颅骨发育异常是导致颌面部畸形的重要原因，以往的研究发现内分泌蛋白FGF23主要通过调节磷酸盐代谢而影响全身骨发育，对颅骨的影响少有报道。本课题组前期结果显示，FGF23 C35A突变小鼠和Fgf23基因敲除小鼠全身血磷都明显上升，但前者颅缝早闭，后者颅缝闭合不全，提示FGF23可能对颅骨发育存在直接作用。此外，前期RNA-seq、质谱等结果表明发生突变的FGF23蛋白在细胞内大量堆积，并伴随着内质网应激的发生和细胞骨架系统的紊乱。据此，我们提出假说：①FGF23可能通过局部作用直接影响颅骨发育，②FGF23 C35A突变通过内质网应激或改变细胞骨架系统影响细胞的生物学功能，最终导致颅骨发育异常。本课题拟从模式小鼠、细胞生物学、分子生物学三个层次，系统探究FGF23调控颅骨发育的相关机制。研究结果将为颅颌面生长发育的研究提供新的视角，并为先天性颅颌面发育异常的诊断治疗提供新的理论依据。
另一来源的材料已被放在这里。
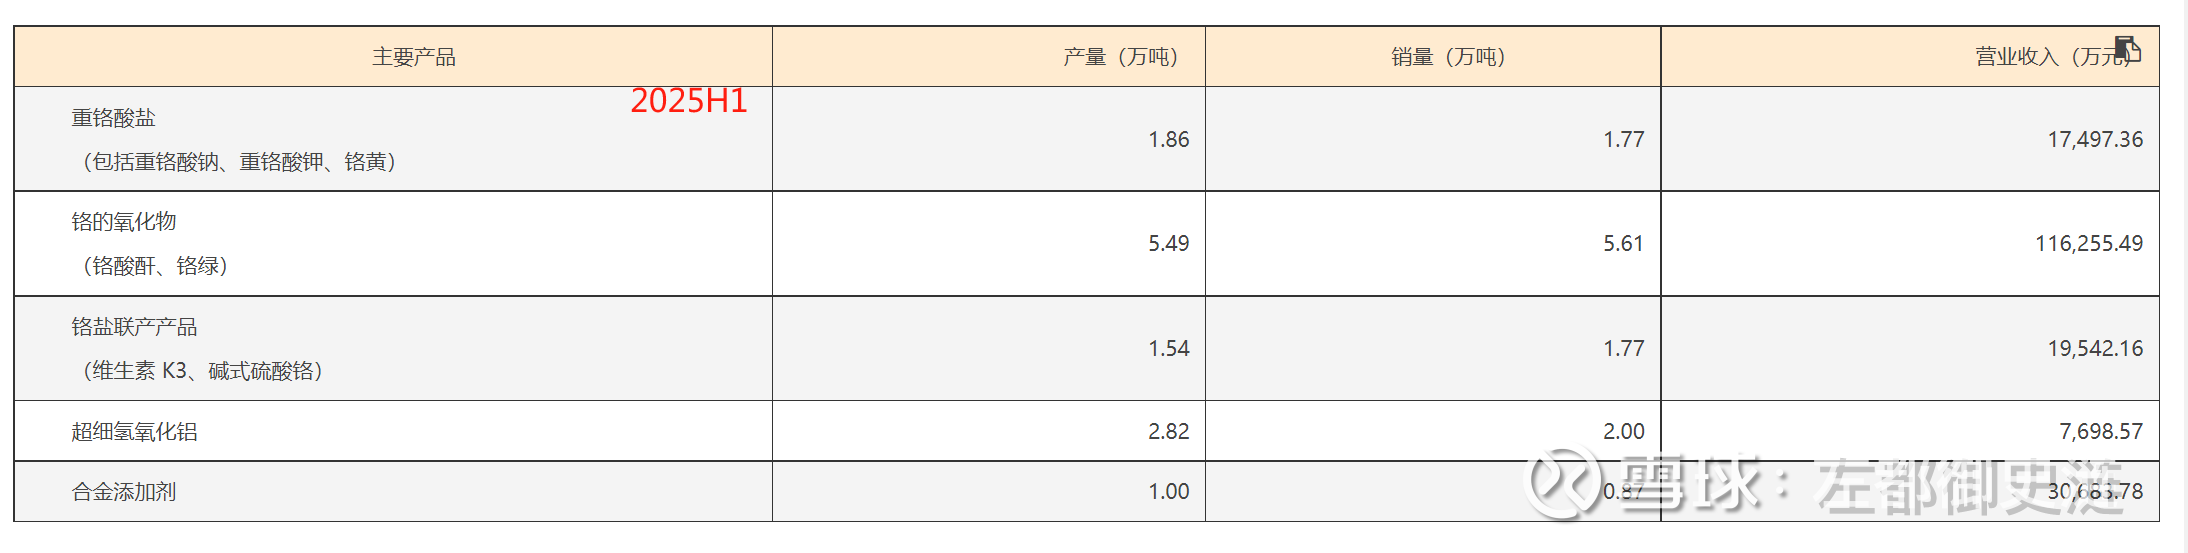Click revenue value 19,542.16
The image size is (2188, 553).
[2095, 349]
Dysplasia of cranial bones is one of the most important causes of craniofacial abnormalities. Previous studies have found that the endocrine protein FGF23 affects systemic bone development by regulating phosphate metabolism, however, its impact on cranial bones is rarely reported. Our previous study found that the blood phosphorus level of both FGF23 C35A mutant mice and Fgf23 knockout mice increased significantly, but the former showed craniosynostosis, and the latter showed incomplete cranial suture closure, suggesting that FGF23 may have a direct effect on cranial bone development. In addition, previous RNA-seq, mass spectrometry and other results indicated that the mutant FGF23 protein accumulated in the cells, accompanied by endoplasmic reticulum stress and cytoskeletal abnormalities. Accordingly, we hypothesize that: ① FGF23 may exert regional effect on the development of the cranial bones directly, ② FGF23 C35A mutation affects the biological function of the cells through endoplasmic reticulum stress or interfering the cytoskeleton, which leads to dysplasia of cranial bones. Our study intends to explore the mechanism of FGF23 regulation of cranial bone development from model mice, cell biology and molecular biology. This research will provide a new theoretical basis for the diagnosis and treatment of congenital craniofacial dysplasia.